━━━ THE DATA
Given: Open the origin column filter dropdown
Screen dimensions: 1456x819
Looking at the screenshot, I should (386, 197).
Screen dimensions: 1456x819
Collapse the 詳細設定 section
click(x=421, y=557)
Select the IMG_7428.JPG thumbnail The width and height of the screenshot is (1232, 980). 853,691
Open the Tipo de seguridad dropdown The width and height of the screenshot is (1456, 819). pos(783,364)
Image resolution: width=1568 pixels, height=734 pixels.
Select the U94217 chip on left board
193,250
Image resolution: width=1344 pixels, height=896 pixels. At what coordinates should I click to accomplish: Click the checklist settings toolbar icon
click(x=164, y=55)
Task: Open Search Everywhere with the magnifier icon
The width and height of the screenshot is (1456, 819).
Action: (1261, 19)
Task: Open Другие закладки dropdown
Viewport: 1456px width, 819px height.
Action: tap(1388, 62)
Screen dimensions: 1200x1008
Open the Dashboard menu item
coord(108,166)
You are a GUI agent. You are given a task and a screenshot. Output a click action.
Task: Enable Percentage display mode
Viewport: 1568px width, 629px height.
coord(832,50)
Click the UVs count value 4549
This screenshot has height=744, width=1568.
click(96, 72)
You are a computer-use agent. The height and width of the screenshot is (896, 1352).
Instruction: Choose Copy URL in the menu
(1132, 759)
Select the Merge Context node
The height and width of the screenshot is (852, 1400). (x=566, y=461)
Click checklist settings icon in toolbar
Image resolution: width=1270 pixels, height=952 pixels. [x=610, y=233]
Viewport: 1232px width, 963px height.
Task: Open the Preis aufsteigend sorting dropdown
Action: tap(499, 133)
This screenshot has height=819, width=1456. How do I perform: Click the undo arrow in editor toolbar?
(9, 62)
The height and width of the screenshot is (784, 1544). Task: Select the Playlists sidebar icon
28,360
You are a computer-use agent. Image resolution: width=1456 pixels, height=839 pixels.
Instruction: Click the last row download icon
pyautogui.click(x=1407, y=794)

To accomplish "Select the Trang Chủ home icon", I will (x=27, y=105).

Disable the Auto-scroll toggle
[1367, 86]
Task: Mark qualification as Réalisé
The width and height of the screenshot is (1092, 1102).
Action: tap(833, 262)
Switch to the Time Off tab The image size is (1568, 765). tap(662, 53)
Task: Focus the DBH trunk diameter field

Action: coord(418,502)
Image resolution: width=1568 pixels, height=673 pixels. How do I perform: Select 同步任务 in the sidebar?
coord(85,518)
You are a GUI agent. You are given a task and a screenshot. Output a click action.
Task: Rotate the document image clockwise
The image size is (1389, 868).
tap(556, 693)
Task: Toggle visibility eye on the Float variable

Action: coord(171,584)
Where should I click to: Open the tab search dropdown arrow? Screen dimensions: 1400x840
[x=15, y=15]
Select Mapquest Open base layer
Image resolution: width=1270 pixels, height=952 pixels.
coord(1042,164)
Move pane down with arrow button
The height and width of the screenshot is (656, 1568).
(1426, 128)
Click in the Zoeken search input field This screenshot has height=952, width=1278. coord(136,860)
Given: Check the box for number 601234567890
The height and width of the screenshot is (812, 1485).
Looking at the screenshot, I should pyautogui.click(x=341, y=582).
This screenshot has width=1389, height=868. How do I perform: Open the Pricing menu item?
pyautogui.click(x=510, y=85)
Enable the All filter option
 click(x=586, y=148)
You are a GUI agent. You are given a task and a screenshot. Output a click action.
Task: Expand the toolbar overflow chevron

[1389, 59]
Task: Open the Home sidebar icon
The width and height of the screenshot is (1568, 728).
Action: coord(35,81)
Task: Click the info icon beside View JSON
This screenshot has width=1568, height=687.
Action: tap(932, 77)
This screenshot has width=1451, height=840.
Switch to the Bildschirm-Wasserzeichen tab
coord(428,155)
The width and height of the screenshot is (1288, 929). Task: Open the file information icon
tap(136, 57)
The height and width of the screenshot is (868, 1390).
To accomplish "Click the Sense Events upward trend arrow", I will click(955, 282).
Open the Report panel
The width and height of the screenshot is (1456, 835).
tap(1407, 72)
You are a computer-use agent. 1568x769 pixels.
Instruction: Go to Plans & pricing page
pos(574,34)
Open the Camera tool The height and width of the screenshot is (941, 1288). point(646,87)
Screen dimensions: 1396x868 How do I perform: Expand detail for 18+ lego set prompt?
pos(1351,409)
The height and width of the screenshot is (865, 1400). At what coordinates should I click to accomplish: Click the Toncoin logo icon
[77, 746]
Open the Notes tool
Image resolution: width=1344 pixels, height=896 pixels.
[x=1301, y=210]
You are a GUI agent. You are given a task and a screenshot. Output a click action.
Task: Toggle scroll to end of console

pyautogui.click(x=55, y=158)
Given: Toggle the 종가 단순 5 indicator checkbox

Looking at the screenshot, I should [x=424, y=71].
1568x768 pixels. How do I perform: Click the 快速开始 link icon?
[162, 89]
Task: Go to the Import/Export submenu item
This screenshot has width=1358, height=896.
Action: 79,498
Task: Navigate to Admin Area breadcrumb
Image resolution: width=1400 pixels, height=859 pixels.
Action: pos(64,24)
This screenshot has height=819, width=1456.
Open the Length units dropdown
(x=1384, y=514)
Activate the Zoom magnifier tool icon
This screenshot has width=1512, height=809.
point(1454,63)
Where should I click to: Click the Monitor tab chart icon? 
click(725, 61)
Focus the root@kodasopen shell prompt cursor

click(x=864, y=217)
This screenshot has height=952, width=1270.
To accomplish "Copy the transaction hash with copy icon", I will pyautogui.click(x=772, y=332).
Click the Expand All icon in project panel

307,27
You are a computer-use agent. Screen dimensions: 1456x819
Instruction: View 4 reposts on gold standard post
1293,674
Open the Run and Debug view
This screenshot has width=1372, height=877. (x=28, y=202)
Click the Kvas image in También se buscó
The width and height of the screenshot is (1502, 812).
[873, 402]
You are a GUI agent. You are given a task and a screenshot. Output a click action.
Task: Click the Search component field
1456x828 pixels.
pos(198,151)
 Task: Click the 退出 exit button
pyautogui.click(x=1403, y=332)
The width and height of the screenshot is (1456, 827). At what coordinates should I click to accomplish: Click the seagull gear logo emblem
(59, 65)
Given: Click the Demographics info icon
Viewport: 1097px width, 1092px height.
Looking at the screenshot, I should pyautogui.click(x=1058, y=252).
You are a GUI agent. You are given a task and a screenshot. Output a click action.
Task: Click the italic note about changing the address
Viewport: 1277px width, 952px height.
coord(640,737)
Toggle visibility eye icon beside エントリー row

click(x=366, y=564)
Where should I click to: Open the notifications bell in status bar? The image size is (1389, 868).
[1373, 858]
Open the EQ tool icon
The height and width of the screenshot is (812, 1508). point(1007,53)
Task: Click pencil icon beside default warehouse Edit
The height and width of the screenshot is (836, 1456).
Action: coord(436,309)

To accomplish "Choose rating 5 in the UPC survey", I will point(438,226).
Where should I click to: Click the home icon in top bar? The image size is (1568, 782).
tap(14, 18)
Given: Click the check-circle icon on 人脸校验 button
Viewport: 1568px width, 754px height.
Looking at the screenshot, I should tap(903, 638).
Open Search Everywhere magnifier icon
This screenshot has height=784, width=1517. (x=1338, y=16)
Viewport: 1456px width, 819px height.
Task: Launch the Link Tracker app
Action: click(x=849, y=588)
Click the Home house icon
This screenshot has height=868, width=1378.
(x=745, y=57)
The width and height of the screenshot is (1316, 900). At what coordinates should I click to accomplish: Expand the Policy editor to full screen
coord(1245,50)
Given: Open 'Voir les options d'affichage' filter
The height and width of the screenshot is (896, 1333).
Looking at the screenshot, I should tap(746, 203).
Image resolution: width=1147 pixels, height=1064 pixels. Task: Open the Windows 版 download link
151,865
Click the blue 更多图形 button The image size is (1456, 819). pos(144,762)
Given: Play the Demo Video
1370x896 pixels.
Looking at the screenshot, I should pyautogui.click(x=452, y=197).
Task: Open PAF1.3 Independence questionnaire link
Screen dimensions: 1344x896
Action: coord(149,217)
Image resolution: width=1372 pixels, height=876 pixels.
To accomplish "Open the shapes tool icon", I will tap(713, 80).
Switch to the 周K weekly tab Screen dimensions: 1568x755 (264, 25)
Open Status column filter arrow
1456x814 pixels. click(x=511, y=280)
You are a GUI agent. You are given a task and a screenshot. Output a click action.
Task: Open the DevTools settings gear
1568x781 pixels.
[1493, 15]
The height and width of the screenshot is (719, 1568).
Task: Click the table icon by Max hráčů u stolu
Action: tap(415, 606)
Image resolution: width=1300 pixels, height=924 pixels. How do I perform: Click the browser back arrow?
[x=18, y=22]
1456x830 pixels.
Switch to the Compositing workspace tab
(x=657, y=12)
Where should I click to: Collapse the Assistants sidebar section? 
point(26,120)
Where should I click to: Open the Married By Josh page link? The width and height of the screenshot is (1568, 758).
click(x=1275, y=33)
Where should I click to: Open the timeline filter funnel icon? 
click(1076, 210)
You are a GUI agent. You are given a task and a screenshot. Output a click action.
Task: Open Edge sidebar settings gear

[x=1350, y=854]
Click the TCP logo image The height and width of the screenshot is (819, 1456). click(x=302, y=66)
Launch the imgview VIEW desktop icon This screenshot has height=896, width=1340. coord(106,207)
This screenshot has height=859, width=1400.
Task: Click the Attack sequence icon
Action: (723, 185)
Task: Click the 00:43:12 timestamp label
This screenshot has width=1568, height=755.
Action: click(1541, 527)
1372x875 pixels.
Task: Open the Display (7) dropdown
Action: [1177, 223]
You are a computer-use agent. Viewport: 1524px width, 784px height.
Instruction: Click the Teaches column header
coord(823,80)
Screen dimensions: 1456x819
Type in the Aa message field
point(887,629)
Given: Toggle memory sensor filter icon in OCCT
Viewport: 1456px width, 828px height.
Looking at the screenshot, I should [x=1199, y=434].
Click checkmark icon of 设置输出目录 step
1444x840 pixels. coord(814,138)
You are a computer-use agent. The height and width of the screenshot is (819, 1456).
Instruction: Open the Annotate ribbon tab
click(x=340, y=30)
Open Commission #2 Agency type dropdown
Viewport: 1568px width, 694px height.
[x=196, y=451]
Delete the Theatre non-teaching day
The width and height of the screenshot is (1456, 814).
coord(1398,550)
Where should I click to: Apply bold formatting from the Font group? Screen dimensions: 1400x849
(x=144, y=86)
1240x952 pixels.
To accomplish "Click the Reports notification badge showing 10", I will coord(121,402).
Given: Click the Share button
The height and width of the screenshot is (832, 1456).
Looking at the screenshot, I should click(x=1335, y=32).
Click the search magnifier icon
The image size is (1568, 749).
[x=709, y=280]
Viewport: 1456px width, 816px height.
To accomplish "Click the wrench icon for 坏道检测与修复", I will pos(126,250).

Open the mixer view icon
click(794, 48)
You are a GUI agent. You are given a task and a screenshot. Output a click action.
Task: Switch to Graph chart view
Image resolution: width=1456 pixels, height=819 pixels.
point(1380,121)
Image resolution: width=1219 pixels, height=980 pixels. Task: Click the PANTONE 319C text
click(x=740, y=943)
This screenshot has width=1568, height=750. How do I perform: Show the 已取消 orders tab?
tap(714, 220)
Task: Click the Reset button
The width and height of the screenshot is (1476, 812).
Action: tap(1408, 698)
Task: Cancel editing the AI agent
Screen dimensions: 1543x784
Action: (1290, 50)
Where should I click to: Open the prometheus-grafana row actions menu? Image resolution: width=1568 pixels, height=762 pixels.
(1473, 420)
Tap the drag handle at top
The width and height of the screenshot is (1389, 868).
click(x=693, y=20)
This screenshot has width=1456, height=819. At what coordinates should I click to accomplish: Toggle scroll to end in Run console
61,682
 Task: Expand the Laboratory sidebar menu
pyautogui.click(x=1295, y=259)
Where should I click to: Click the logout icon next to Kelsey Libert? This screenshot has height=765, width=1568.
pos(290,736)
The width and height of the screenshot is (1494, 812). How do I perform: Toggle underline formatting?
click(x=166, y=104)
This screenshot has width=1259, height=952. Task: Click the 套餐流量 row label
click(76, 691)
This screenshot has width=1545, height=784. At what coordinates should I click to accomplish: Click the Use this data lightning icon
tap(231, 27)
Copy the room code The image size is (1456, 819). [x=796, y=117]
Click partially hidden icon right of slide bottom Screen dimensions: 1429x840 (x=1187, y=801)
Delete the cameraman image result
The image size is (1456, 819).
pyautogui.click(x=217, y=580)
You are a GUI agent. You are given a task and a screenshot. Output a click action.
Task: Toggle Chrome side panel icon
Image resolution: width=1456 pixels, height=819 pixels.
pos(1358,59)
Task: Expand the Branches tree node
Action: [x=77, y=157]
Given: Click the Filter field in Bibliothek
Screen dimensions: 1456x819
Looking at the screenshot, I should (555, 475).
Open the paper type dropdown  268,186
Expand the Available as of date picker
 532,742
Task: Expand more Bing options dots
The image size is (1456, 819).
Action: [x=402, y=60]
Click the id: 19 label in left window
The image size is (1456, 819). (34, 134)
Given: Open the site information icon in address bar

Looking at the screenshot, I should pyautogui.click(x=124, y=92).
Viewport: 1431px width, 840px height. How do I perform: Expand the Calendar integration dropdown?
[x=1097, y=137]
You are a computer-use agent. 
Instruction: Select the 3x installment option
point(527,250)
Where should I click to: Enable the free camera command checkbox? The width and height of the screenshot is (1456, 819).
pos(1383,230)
━━━━━━
## AIM OF THE TASK
Before answering, check every line of the records for the string "options", then state how many lines have it, with the number only.

## ANSWER
2